Wenn sie also wahrnehmen, wie zwei Willen in einem und demselben Menschen miteinander im Widerstreit liegen, so können sie nicht mehr behaupten, es sei dies der Kampf zweier entgegengesetzter geistiger Substanzen und Prinzipien, von denen das eine gut, das andere böse sei. Denn du, wahrhafter Gott, zeihest sie der Lüge, widerlegst und überführst sie. So muß man von zwei bösen Willen sprechen, wenn einer überlegt, ob er einen Menschen durch Gift oder Dolch töten, ob er dieses oder jenes fremde Grundstück an sich reißen soll, wenn er beide nicht zugleich an sich reißen kann; ob er sich Vergnügen durch Wollust erkaufen oder sein Geld geizig aufbewahren, ob er in den Zirkus oder ins Theater S. 180 gehen soll, wenn an einem Tage sowohl hier wie dort Vorstellungen stattfinden; ich füge ein Drittes hinzu, ob er, wenn sich Gelegenheit bietet, in einem fremden Hause stehlen, ein Viertes, ob er, wenn ebenfalls die Gelegenheit günstig ist, einen Ehebruch begehen soll - wenn das alles auf einen und denselben Zeitpunkt fällt und das Verlangen sich gleich heftig auf die einzelnen Objekte richtet, die doch zusammen unmöglich ausgeführt werden können.

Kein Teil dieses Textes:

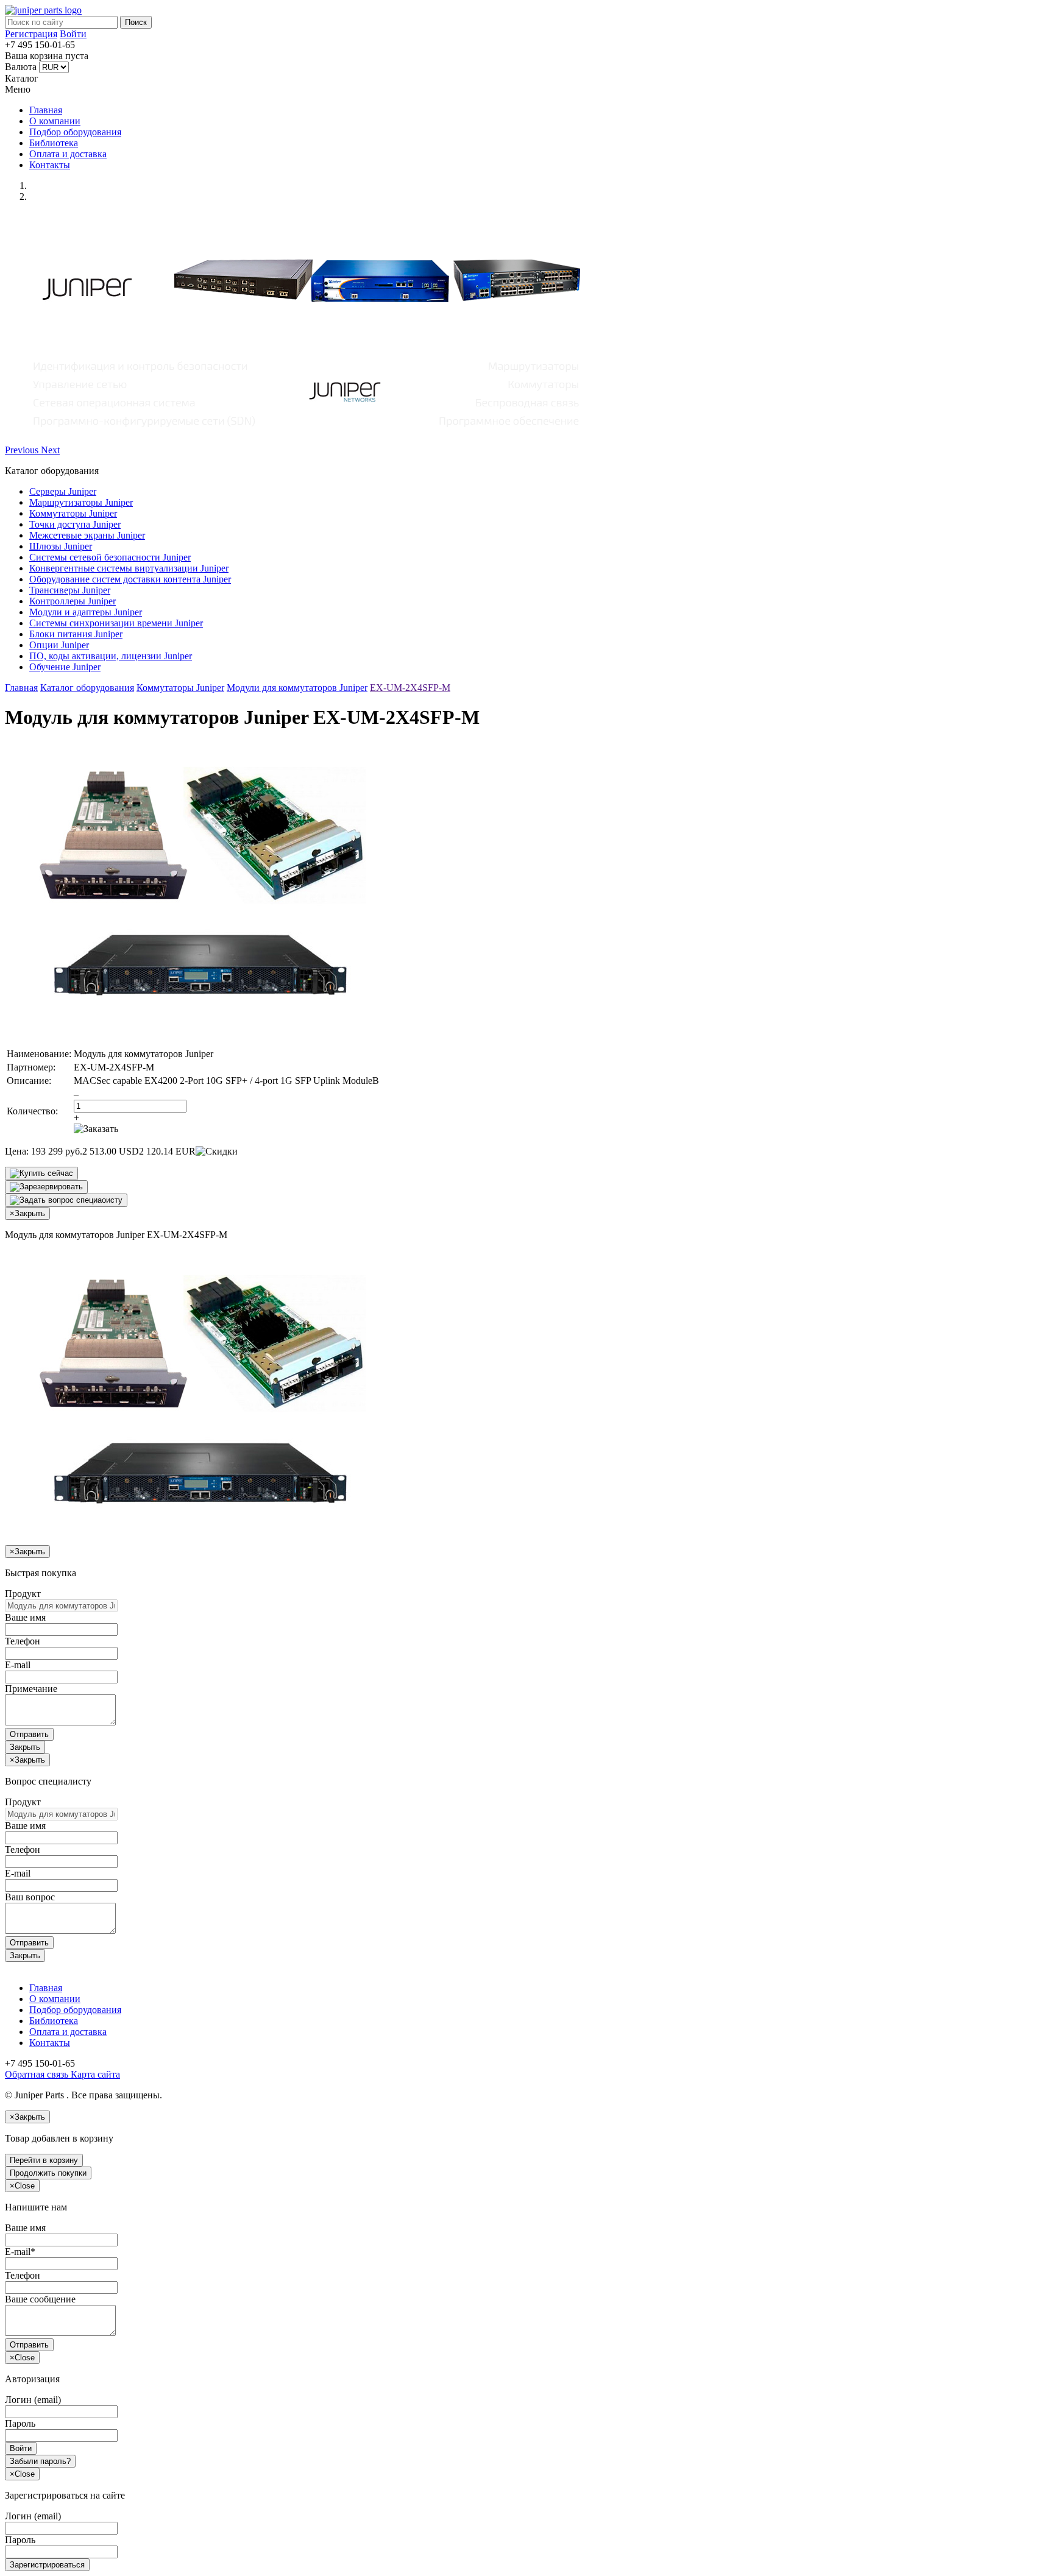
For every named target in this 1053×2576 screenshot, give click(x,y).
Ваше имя (25, 1617)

Denn sie zerreißen den Geist durch vier einander widerstrebende Willen oder gar noch mehr, da es so viele Dinge gibt, nach denen man verlangt; aber von einer entsprechend großen Anzahl von Substanzen pflegen sie nicht zu sprechen. Genau so verhält es sich mit den guten Willensregungen. Denn wenn ich sie frage, ob es gut ist, sich an der Lesung des Apostels zu erfreuen oder an einem ernsten Psalm sich zu erquicken, oder ob es gut ist, das Evangelium zu erläutern, so werden sie auf die einzelnen Fragen mit "Ja" antworten, Wie also, wenn das alles in gleichem Maße und zu gleicher Zeit uns erfreute, würden da nicht einander widerstrebende Willen das Herz des Menschen zerteilen bei der Überlegung, was man am ersten ergreifen soll? Und alle diese Willen sind gut, aber sie streiten miteinander, bis das eine erwählt wird, dem sich nunmehr der ganze Wille, der bis dahin in verschiedene Richtungen gespalten war, ungeteilt zuwendet. Ebenso ist es auch, wenn die Sehnsucht nach dem Ewigen uns nach oben hebt und die Freude am Zeitlichen uns unten zurückhält - es ist dieselbe Seele, die dieses oder jenes nicht mit dem ganzen Willen will und deshalb von schwerer Unruhe zerrissen wird, weil sie jenem der Wahrheit gemäß den Vorzug gibt, von diesem aber aus langer Gewohnheit nicht lassen mag.